The first clue that something along the lines of Hera was in the works actually came in December 2013. Google, knowing how powerful Chrome's packaged app APIs really were, decided to release a series of Apache Cordova plugins that serve as Chrome app API wrappers for easy development of mobile and desktop apps that use the same code... and I knew that was the beginning of a merge. Sundar Pichai, let's not forget, is notorious for his cloud computing expertise... that's precisely why he was able to bring Chrome OS from just a browser with a keyboard into something as awesome as it now is, with Aura, Ash, and all the glory of a desktop OS it simply did not have at the beginning. Now, he's trying to do the same with Android. Which, of course, he indeed took over the management of after Andy Rubin decided to work on some REAL robotics projects that the Google X lab had up its sleeve instead.
What kind of changes does this suggest? Simply put: Now that the basic Chrome Cordova framework is out there, Google is able to use it, along with other powerful HTML5 APIs like WebGL, to completely rewrite Android in HTML5 down to the core framework and launcher levels. Of course, things like the kernel should still remain native, the way they always have been... but anything Java (especially with XML in there, which Android is also notorious for using) is ridiculously easy to rewrite in HTML5+JS (which is NOT the same as Java, mind you) and thus improve consistency between native-like and Web apps. This in turn would make it just as easy for Google to push content from the server to the client and back as it is for Facebook, Twitter, and the like, which should put Android's head closer to the cloud than ever.

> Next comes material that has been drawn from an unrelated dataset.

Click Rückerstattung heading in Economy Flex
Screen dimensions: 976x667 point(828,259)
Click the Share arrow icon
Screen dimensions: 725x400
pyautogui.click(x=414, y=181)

This model would also be a boon for Android developers, especially those with Chromebooks, let's not forget... Why, you ask? Because with Hera out, Chrome OS users wouldn't need to get Crouton up and running to develop Android apps. Porting Android's entire user interface to Cordova would allow an Android emulator to run just like a Chrome app, in a browser window... oh, yeah, the same way the iOS emulator is able to run on a Mac: seamlessly. Instead of being VMWare-like, the emulator could just be Crouton-like, and that would eliminate all the performance headaches involved with Android development. Moreover, using the Chrome app APIs, developers can already target a wide range of platforms -- Windows, Mac OS X, Linux, and Chrome OS -- using the same code, the same developer tools, and the same APIs. Hera should make it just as easy for Chromebook users to add Android to the mix, which right now, as the Chrome Cordova documentation mentions, isn't so easy. Simply put: with Hera, it should be just as easy for Chromebook users to develop Android apps as it is for Mac users to develop iOS apps.

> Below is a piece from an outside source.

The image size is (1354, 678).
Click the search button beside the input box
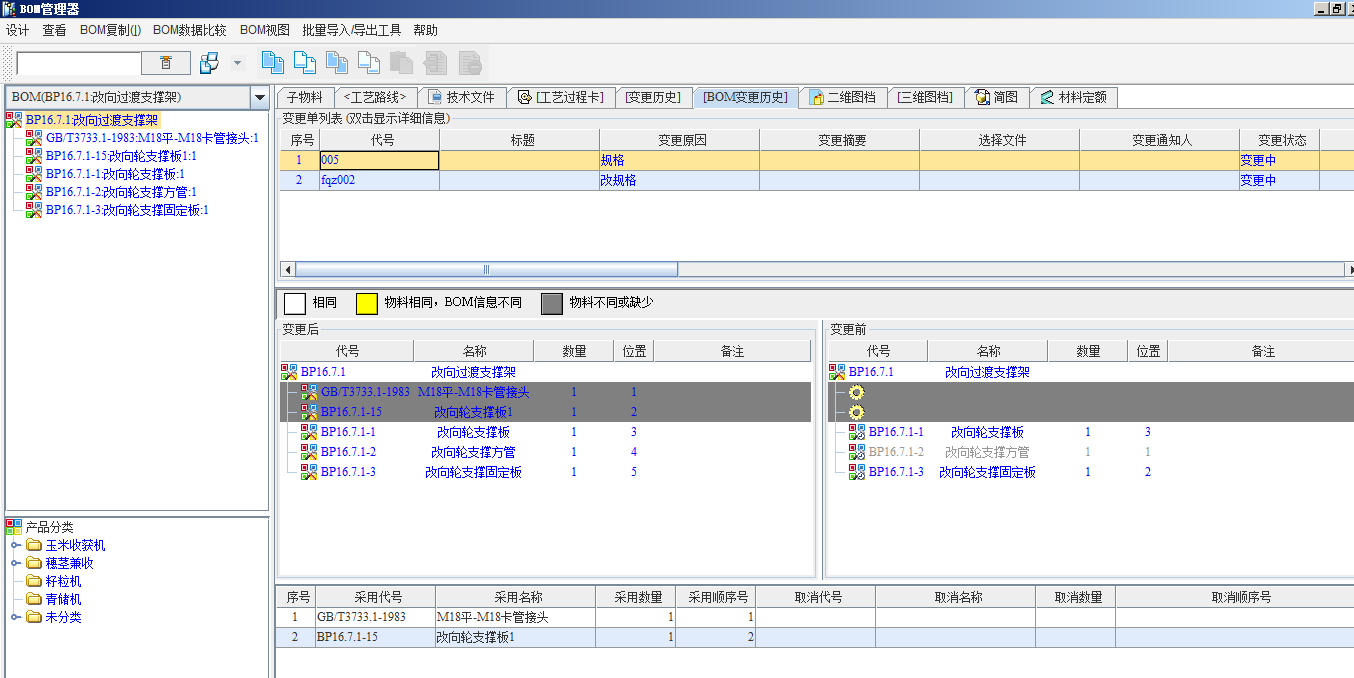(x=166, y=63)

Alright, that's the end of my wish list, which based on the rumor mill is probably an accurate one... and if it does come true, sign me up! Got the code, the developer tools, the Google Play/CWS dev accounts... the only thing I'm missing is something other than a Chromebook to get the Android SDK and JDK (impossible to get onto a Chromebook without Crouton) on. Well, now that my wish list has ended... what's yours? Is this a good idea or not? The comments might be a good place to discuss this.